» TASK GOAL: Copy the records below, swapping "Viewport" for "Window" wherever it occurs and leaving everything else as it is.

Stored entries
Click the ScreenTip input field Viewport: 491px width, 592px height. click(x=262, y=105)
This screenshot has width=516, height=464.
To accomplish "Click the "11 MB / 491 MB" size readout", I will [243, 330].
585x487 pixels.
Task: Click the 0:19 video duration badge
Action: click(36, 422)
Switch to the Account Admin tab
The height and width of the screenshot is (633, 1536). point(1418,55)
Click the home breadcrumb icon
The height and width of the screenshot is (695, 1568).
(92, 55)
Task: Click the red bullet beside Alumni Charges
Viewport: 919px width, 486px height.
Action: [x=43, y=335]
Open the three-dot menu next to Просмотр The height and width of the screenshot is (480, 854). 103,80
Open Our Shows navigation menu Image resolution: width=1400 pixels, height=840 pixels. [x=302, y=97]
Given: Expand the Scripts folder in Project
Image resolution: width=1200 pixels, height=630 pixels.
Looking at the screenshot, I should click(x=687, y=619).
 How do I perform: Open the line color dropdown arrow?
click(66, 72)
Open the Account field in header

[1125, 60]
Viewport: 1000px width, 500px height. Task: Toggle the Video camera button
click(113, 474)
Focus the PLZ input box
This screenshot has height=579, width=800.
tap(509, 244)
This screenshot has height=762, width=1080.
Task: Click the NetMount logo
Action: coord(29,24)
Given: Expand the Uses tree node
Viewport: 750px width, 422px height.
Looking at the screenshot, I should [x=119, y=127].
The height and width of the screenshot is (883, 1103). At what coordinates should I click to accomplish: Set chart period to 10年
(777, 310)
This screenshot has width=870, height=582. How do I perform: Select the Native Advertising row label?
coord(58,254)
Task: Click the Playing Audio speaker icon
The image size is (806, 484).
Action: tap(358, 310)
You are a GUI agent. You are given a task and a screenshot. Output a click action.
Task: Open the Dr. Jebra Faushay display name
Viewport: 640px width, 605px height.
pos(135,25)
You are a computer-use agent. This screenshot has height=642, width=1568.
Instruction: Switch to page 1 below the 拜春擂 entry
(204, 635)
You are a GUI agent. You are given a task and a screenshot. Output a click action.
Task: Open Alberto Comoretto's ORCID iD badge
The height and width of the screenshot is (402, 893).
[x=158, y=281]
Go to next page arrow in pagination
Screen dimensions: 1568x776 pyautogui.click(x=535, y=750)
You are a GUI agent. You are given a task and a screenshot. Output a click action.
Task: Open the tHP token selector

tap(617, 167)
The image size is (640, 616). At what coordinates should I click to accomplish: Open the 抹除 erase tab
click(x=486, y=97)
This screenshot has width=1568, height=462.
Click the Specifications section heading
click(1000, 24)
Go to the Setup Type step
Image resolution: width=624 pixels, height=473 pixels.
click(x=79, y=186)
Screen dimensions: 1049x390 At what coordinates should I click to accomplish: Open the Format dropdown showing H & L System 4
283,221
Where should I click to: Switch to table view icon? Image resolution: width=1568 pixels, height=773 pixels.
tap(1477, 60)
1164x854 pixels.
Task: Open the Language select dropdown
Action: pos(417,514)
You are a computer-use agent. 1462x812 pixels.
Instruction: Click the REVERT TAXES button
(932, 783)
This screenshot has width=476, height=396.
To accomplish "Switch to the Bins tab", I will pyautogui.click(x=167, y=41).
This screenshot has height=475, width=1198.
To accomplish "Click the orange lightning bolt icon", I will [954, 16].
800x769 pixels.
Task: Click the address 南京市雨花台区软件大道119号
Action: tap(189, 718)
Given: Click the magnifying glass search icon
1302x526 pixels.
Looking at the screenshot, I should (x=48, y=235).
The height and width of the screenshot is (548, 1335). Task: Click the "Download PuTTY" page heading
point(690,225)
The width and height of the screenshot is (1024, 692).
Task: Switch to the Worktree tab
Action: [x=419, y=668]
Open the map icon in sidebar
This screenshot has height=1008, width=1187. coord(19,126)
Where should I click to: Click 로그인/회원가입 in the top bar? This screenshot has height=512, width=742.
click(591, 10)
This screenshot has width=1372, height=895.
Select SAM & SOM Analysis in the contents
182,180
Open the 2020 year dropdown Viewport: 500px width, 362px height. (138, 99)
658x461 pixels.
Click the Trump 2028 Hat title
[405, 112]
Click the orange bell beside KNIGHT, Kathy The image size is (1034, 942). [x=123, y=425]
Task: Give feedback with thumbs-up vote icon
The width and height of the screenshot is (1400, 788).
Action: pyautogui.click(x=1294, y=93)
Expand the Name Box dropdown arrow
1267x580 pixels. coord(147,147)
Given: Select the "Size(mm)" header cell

» SOLUTION FOR THIS EXERCISE:
Click the ScreenTip input field Window: 491px width, 592px height. click(x=262, y=105)
This screenshot has width=516, height=464.
To accomplish "Click the "11 MB / 491 MB" size readout", I will [243, 330].
585x487 pixels.
Task: Click the 0:19 video duration badge
Action: click(36, 422)
Switch to the Account Admin tab
The height and width of the screenshot is (633, 1536). point(1418,55)
Click the home breadcrumb icon
The height and width of the screenshot is (695, 1568).
(92, 55)
Task: Click the red bullet beside Alumni Charges
Window: 919px width, 486px height.
Action: [x=43, y=335]
Open the three-dot menu next to Просмотр The height and width of the screenshot is (480, 854). 103,80
Open Our Shows navigation menu Image resolution: width=1400 pixels, height=840 pixels. [x=302, y=97]
Given: Expand the Scripts folder in Project
Image resolution: width=1200 pixels, height=630 pixels.
Looking at the screenshot, I should click(x=687, y=619).
 How do I perform: Open the line color dropdown arrow?
click(66, 72)
Open the Account field in header

[1125, 60]
Window: 1000px width, 500px height. Task: Toggle the Video camera button
click(113, 474)
Focus the PLZ input box
This screenshot has height=579, width=800.
tap(509, 244)
This screenshot has height=762, width=1080.
Task: Click the NetMount logo
Action: coord(29,24)
Given: Expand the Uses tree node
Window: 750px width, 422px height.
Looking at the screenshot, I should [x=119, y=127].
The height and width of the screenshot is (883, 1103). At what coordinates should I click to accomplish: Set chart period to 10年
(777, 310)
This screenshot has width=870, height=582. How do I perform: Select the Native Advertising row label?
coord(58,254)
Task: Click the Playing Audio speaker icon
The image size is (806, 484).
Action: tap(358, 310)
You are a GUI agent. You are given a task and a screenshot. Output a click action.
Task: Open the Dr. Jebra Faushay display name
Window: 640px width, 605px height.
pos(135,25)
You are a computer-use agent. This screenshot has height=642, width=1568.
Instruction: Switch to page 1 below the 拜春擂 entry
(204, 635)
You are a GUI agent. You are given a task and a screenshot. Output a click action.
Task: Open Alberto Comoretto's ORCID iD badge
The height and width of the screenshot is (402, 893).
[x=158, y=281]
Go to next page arrow in pagination
Screen dimensions: 1568x776 pyautogui.click(x=535, y=750)
You are a GUI agent. You are given a task and a screenshot. Output a click action.
Task: Open the tHP token selector

tap(617, 167)
The image size is (640, 616). At what coordinates should I click to accomplish: Open the 抹除 erase tab
click(x=486, y=97)
This screenshot has width=1568, height=462.
Click the Specifications section heading
click(1000, 24)
Go to the Setup Type step
Image resolution: width=624 pixels, height=473 pixels.
click(x=79, y=186)
Screen dimensions: 1049x390 At what coordinates should I click to accomplish: Open the Format dropdown showing H & L System 4
283,221
Where should I click to: Switch to table view icon? Image resolution: width=1568 pixels, height=773 pixels.
tap(1477, 60)
1164x854 pixels.
Task: Open the Language select dropdown
Action: pos(417,514)
You are a computer-use agent. 1462x812 pixels.
Instruction: Click the REVERT TAXES button
(932, 783)
This screenshot has width=476, height=396.
To accomplish "Switch to the Bins tab", I will pyautogui.click(x=167, y=41).
This screenshot has height=475, width=1198.
To accomplish "Click the orange lightning bolt icon", I will [954, 16].
800x769 pixels.
Task: Click the address 南京市雨花台区软件大道119号
Action: tap(189, 718)
Given: Click the magnifying glass search icon
1302x526 pixels.
Looking at the screenshot, I should (x=48, y=235).
The height and width of the screenshot is (548, 1335). Task: Click the "Download PuTTY" page heading
point(690,225)
The width and height of the screenshot is (1024, 692).
Task: Switch to the Worktree tab
Action: [x=419, y=668]
Open the map icon in sidebar
This screenshot has height=1008, width=1187. coord(19,126)
Where should I click to: Click 로그인/회원가입 in the top bar? This screenshot has height=512, width=742.
click(591, 10)
This screenshot has width=1372, height=895.
Select SAM & SOM Analysis in the contents
182,180
Open the 2020 year dropdown Window: 500px width, 362px height. (138, 99)
658x461 pixels.
Click the Trump 2028 Hat title
[405, 112]
Click the orange bell beside KNIGHT, Kathy The image size is (1034, 942). [x=123, y=425]
Task: Give feedback with thumbs-up vote icon
The width and height of the screenshot is (1400, 788).
Action: pyautogui.click(x=1294, y=93)
Expand the Name Box dropdown arrow
1267x580 pixels. coord(147,147)
Given: Select the "Size(mm)" header cell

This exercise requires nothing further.